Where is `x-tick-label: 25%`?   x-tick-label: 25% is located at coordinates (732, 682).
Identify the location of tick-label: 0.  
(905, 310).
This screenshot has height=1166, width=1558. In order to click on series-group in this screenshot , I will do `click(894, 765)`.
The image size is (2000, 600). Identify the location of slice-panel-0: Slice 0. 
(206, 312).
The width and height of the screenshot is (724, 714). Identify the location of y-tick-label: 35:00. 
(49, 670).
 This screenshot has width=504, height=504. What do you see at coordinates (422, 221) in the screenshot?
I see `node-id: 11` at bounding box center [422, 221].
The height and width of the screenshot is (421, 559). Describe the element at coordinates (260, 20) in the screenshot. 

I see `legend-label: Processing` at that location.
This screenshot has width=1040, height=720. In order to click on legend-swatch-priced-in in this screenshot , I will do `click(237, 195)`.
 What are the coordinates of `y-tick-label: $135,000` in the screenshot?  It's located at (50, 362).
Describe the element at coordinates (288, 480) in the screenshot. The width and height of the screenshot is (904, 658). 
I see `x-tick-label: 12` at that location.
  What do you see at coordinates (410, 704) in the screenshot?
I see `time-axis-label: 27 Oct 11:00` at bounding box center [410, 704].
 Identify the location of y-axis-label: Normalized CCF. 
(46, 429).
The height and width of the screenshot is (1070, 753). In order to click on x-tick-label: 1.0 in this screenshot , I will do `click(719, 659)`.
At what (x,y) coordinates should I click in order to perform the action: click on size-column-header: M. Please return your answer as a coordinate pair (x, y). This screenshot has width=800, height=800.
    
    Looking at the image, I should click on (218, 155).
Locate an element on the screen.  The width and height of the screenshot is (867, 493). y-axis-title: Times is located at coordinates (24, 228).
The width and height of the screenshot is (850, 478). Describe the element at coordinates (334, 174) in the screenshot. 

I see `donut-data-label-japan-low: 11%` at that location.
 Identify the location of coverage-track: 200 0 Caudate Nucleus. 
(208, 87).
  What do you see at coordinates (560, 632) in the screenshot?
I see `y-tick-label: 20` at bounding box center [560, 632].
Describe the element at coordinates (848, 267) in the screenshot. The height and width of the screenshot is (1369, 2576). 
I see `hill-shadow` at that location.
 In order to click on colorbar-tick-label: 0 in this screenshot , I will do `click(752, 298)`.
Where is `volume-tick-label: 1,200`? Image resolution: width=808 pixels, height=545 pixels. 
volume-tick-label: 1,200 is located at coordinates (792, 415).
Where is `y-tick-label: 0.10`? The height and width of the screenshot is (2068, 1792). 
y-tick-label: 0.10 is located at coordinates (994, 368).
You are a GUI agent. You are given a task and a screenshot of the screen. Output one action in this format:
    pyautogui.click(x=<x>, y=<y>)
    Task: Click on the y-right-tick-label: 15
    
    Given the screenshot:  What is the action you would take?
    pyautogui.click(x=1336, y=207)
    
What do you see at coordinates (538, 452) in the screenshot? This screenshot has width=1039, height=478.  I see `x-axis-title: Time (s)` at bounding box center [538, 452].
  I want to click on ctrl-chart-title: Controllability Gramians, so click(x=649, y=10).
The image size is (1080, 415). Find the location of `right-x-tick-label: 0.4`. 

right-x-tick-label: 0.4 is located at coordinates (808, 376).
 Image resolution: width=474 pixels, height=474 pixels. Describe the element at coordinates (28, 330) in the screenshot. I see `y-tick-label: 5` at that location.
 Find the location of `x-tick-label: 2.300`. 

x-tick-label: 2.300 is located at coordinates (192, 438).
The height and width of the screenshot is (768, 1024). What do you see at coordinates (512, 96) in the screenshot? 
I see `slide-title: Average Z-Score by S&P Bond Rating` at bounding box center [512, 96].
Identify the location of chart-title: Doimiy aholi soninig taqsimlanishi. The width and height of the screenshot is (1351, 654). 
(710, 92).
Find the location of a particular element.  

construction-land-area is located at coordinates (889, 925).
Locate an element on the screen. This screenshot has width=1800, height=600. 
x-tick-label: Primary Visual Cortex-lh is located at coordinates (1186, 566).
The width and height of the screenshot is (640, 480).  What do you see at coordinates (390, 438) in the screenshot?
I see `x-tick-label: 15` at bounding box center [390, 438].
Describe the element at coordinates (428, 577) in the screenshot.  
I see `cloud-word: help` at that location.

···

What the task requires >>
Copy out all the records again, putting "Point out the position of" wherever "Identify the location of" appears and leaving everything else as it is.

Result of the task >>
Where is `x-tick-label: 25%`?   x-tick-label: 25% is located at coordinates (732, 682).
Point out the position of tick-label: 0.  
(905, 310).
This screenshot has height=1166, width=1558. In order to click on series-group in this screenshot , I will do `click(894, 765)`.
The image size is (2000, 600). Point out the position of slice-panel-0: Slice 0. 
(206, 312).
The width and height of the screenshot is (724, 714). Point out the position of y-tick-label: 35:00. 
(49, 670).
 This screenshot has width=504, height=504. What do you see at coordinates (422, 221) in the screenshot?
I see `node-id: 11` at bounding box center [422, 221].
The height and width of the screenshot is (421, 559). Describe the element at coordinates (260, 20) in the screenshot. 

I see `legend-label: Processing` at that location.
This screenshot has width=1040, height=720. In order to click on legend-swatch-priced-in in this screenshot , I will do `click(237, 195)`.
 What are the coordinates of `y-tick-label: $135,000` in the screenshot?  It's located at (50, 362).
Describe the element at coordinates (288, 480) in the screenshot. The width and height of the screenshot is (904, 658). 
I see `x-tick-label: 12` at that location.
  What do you see at coordinates (410, 704) in the screenshot?
I see `time-axis-label: 27 Oct 11:00` at bounding box center [410, 704].
 Point out the position of y-axis-label: Normalized CCF. 
(46, 429).
The height and width of the screenshot is (1070, 753). In order to click on x-tick-label: 1.0 in this screenshot , I will do `click(719, 659)`.
At what (x,y) coordinates should I click in order to perform the action: click on size-column-header: M. Please return your answer as a coordinate pair (x, y). This screenshot has width=800, height=800.
    
    Looking at the image, I should click on (218, 155).
Locate an element on the screen.  The width and height of the screenshot is (867, 493). y-axis-title: Times is located at coordinates (24, 228).
The width and height of the screenshot is (850, 478). Describe the element at coordinates (334, 174) in the screenshot. 

I see `donut-data-label-japan-low: 11%` at that location.
 Point out the position of coverage-track: 200 0 Caudate Nucleus. 
(208, 87).
  What do you see at coordinates (560, 632) in the screenshot?
I see `y-tick-label: 20` at bounding box center [560, 632].
Describe the element at coordinates (848, 267) in the screenshot. The height and width of the screenshot is (1369, 2576). 
I see `hill-shadow` at that location.
 In order to click on colorbar-tick-label: 0 in this screenshot , I will do `click(752, 298)`.
Where is `volume-tick-label: 1,200`? Image resolution: width=808 pixels, height=545 pixels. 
volume-tick-label: 1,200 is located at coordinates (792, 415).
Where is `y-tick-label: 0.10`? The height and width of the screenshot is (2068, 1792). 
y-tick-label: 0.10 is located at coordinates (994, 368).
You are a GUI agent. You are given a task and a screenshot of the screen. Output one action in this format:
    pyautogui.click(x=<x>, y=<y>)
    Task: Click on the y-right-tick-label: 15
    
    Given the screenshot:  What is the action you would take?
    pyautogui.click(x=1336, y=207)
    
What do you see at coordinates (538, 452) in the screenshot? This screenshot has width=1039, height=478.  I see `x-axis-title: Time (s)` at bounding box center [538, 452].
  I want to click on ctrl-chart-title: Controllability Gramians, so click(x=649, y=10).
The image size is (1080, 415). Find the location of `right-x-tick-label: 0.4`. 

right-x-tick-label: 0.4 is located at coordinates (808, 376).
 Image resolution: width=474 pixels, height=474 pixels. Describe the element at coordinates (28, 330) in the screenshot. I see `y-tick-label: 5` at that location.
 Find the location of `x-tick-label: 2.300`. 

x-tick-label: 2.300 is located at coordinates (192, 438).
The height and width of the screenshot is (768, 1024). What do you see at coordinates (512, 96) in the screenshot? 
I see `slide-title: Average Z-Score by S&P Bond Rating` at bounding box center [512, 96].
Point out the position of chart-title: Doimiy aholi soninig taqsimlanishi. The width and height of the screenshot is (1351, 654). 
(710, 92).
Find the location of a particular element.  

construction-land-area is located at coordinates (889, 925).
Locate an element on the screen. This screenshot has width=1800, height=600. 
x-tick-label: Primary Visual Cortex-lh is located at coordinates (1186, 566).
The width and height of the screenshot is (640, 480).  What do you see at coordinates (390, 438) in the screenshot?
I see `x-tick-label: 15` at bounding box center [390, 438].
Describe the element at coordinates (428, 577) in the screenshot.  
I see `cloud-word: help` at that location.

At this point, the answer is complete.